Le premier fou qui se fouetta publiquement pour apaiser les dieux ne fut-il pas l’origine des prêtres de la déesse de Syrie, qui se fouettaient en son honneur ; des prêtres d’Isis, qui en faisaient autant à certains jours ; des prêtres de Dodone, nommés Saliens, qui se faisaient des blessures ; des prêtres de Bellone, qui se donnaient des coups de sabre ; des prêtres de Diane, qui s’ensanglantaient à coups de verges ; des prêtres de Cybèle, qui se faisaient eunuques ; des fakirs des Indes, qui se chargèrent de chaînes ? L’espérance de tirer de larges aumônes n’entra-t-elle pour rien dans leurs austérités ?

Les gueux qui se font enfler les jambes avec de la tithymale, et qui se couvrent d’ulcères pour arracher quelques deniers aux passants, n’ont-ils pas quelque rapport aux énergumènes de l’antiquité qui s’enfonçaient des clous dans les fesses, et qui vendaient ces saints clous aux dévots du pays ?

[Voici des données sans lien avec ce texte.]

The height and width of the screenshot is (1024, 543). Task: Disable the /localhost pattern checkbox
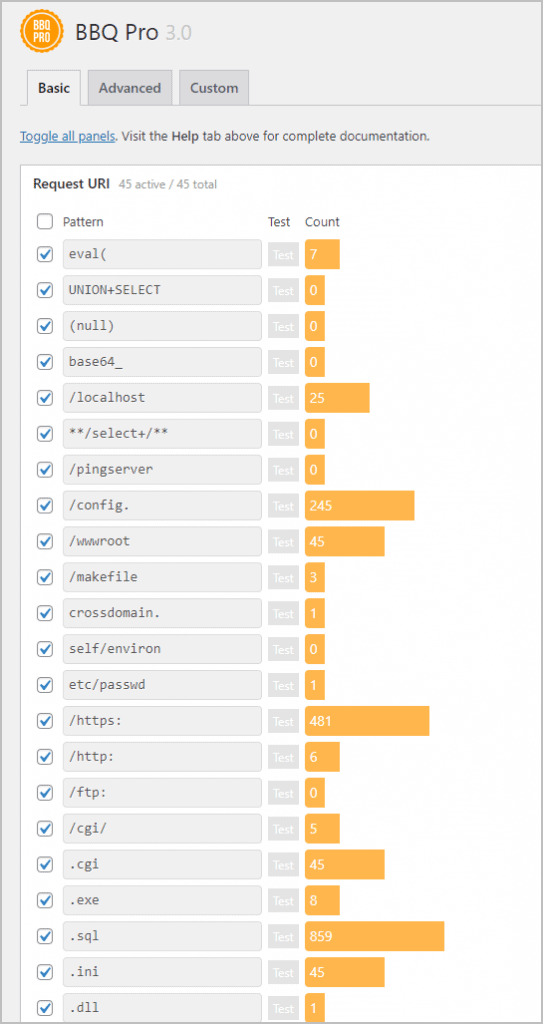pyautogui.click(x=44, y=398)
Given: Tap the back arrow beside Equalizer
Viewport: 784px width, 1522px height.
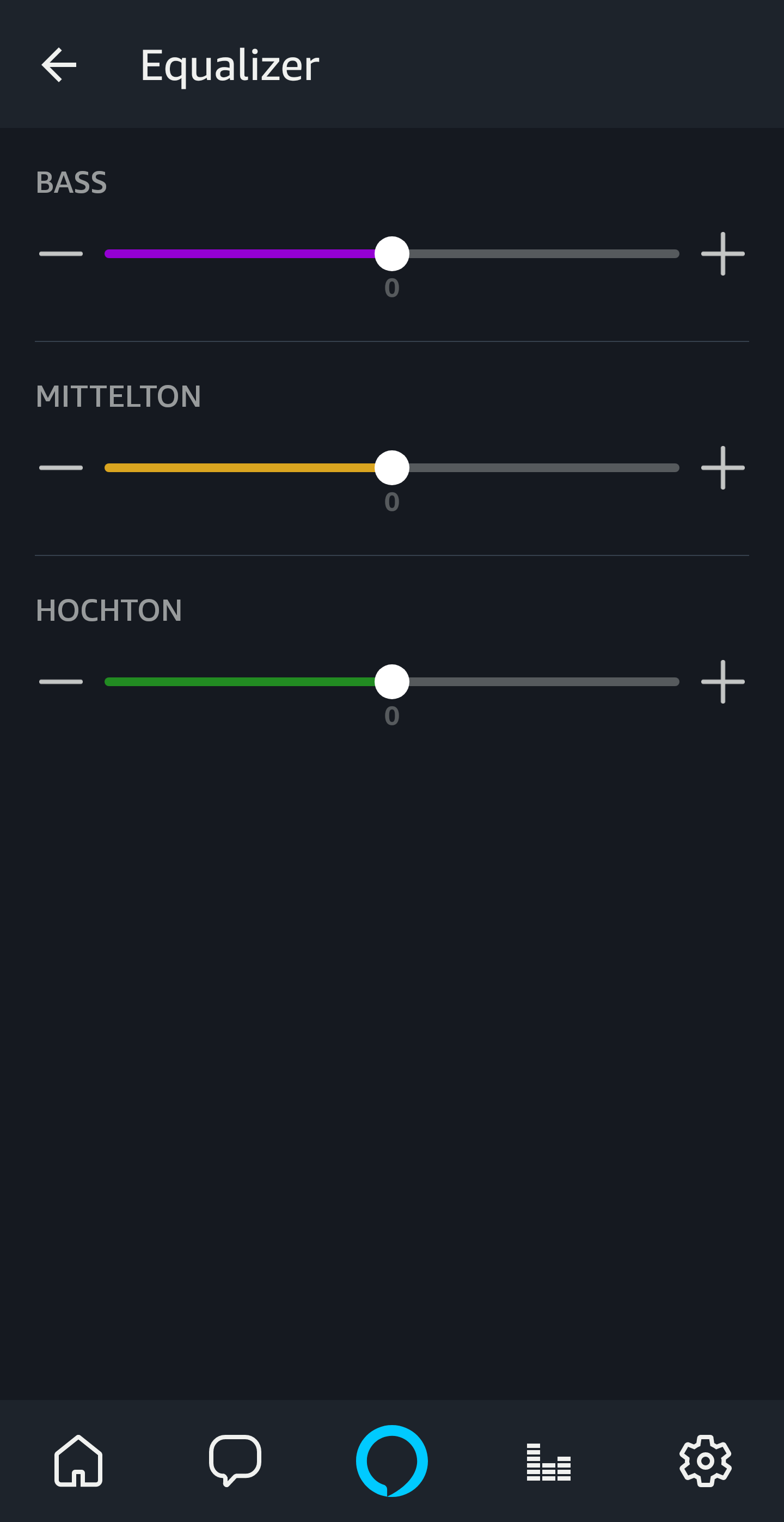Looking at the screenshot, I should coord(59,65).
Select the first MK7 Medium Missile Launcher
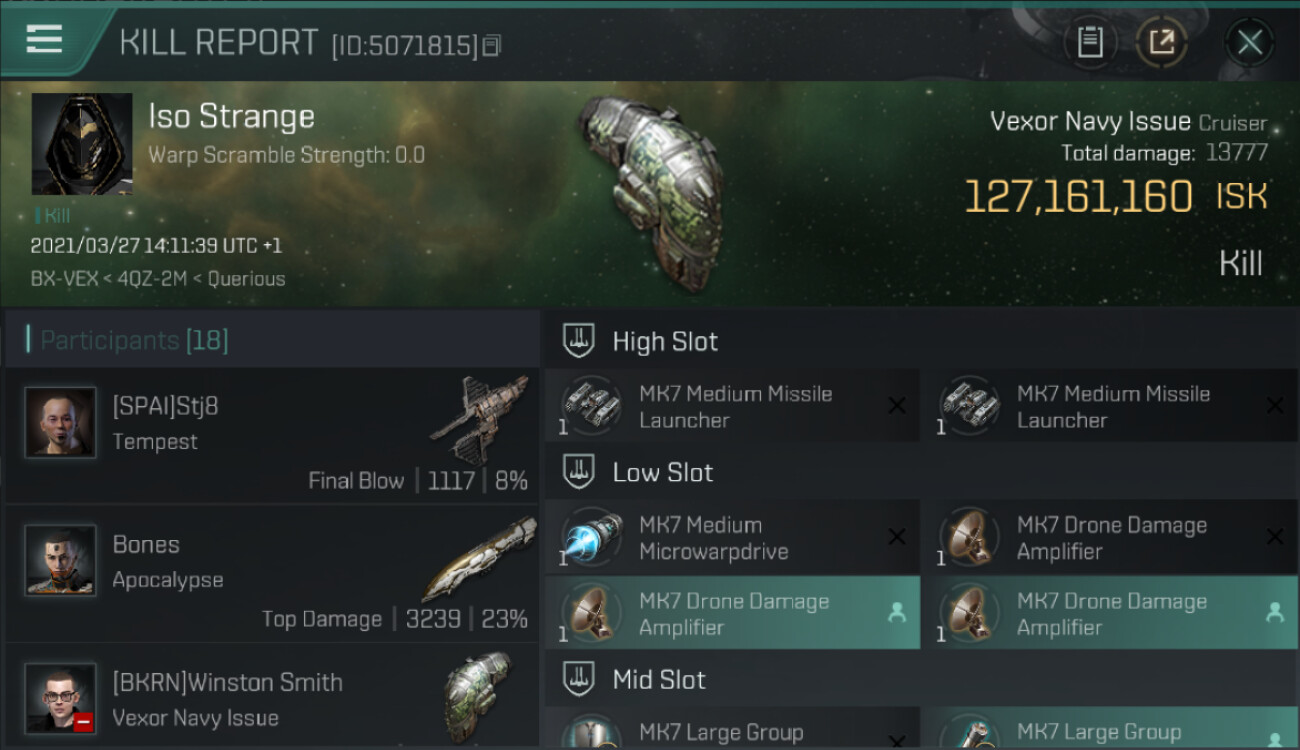1300x750 pixels. tap(732, 406)
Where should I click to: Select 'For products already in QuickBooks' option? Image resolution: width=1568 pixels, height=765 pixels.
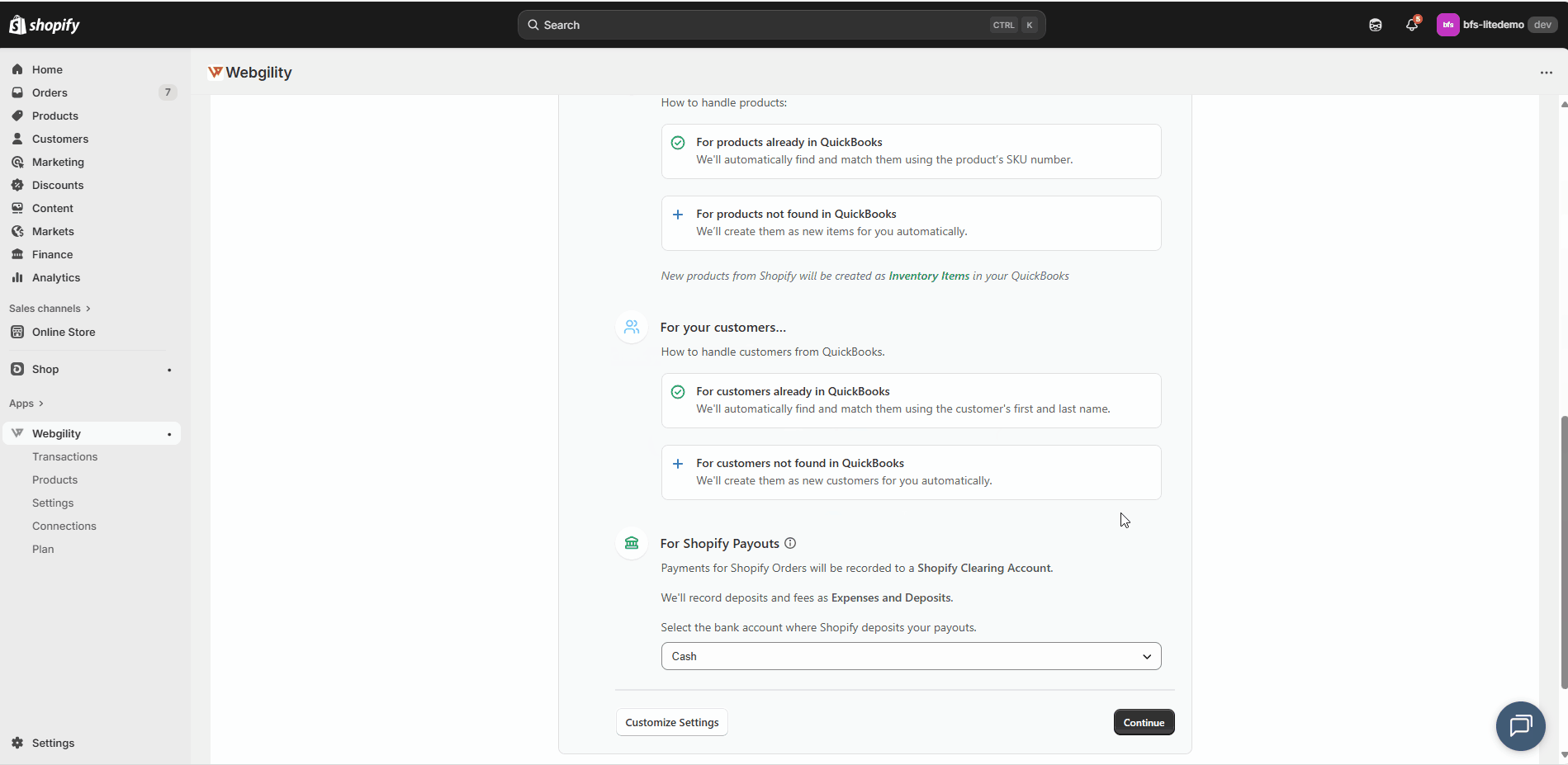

Enfin la vanité n’a-t-elle jamais eu part à ces mortifications publiques, qui attiraient les yeux de la multitude ? Je me fouette, mais c’est pour expier vos fautes ; je marche tout nu, mais c’est pour vous reprocher le faste de vos vêtements ; je me nourris d’herbes et de colimaçons, mais c’est pour corriger en vous le vice de la gourmandise ; je m’attache un anneau de fer à la verge, pour vous faire rougir de votre lasciveté. Respectez-moi comme un homme cher aux dieux, qui attirera leurs faveurs sur vous. Quand vous serez accoutumés à me respecter, vous n’aurez pas de peine à m’obéir : je serai votre maître au nom des dieux, et si quelqu’un de vous alors transgresse la moindre de mes volontés, je le ferai empaler pour apaiser la colère céleste.

Si les premiers fakirs ne prononcèrent pas ces paroles, il est bien probable qu’ils les avaient gravées dans le fond de leur cœur.

Ces austérités affreuses furent peut-être les origines des sacrifices de sang humain. Des gens qui répandaient leur sang en public à coups de verges, et qui se tailladaient les bras et les cuisses pour se donner de la considération, firent aisément croire à des sauvages imbéciles qu’on devait sacrifier aux dieux ce qu’on avait de plus cher ; qu’il fallait immoler sa fille pour avoir un bon vent ; précipiter son fils du haut d’un rocher, pour n’être point attaqué de la peste ; jeter une fille dans le Nil, pour avoir infailliblement une bonne récolte.

Ces superstitions asiatiques ont produit parmi nous les flagellations, que nous avons imitées des Juifs[1]. Leurs dévots se fouet-

  1. Voyez Confession. (Note de Voltaire.)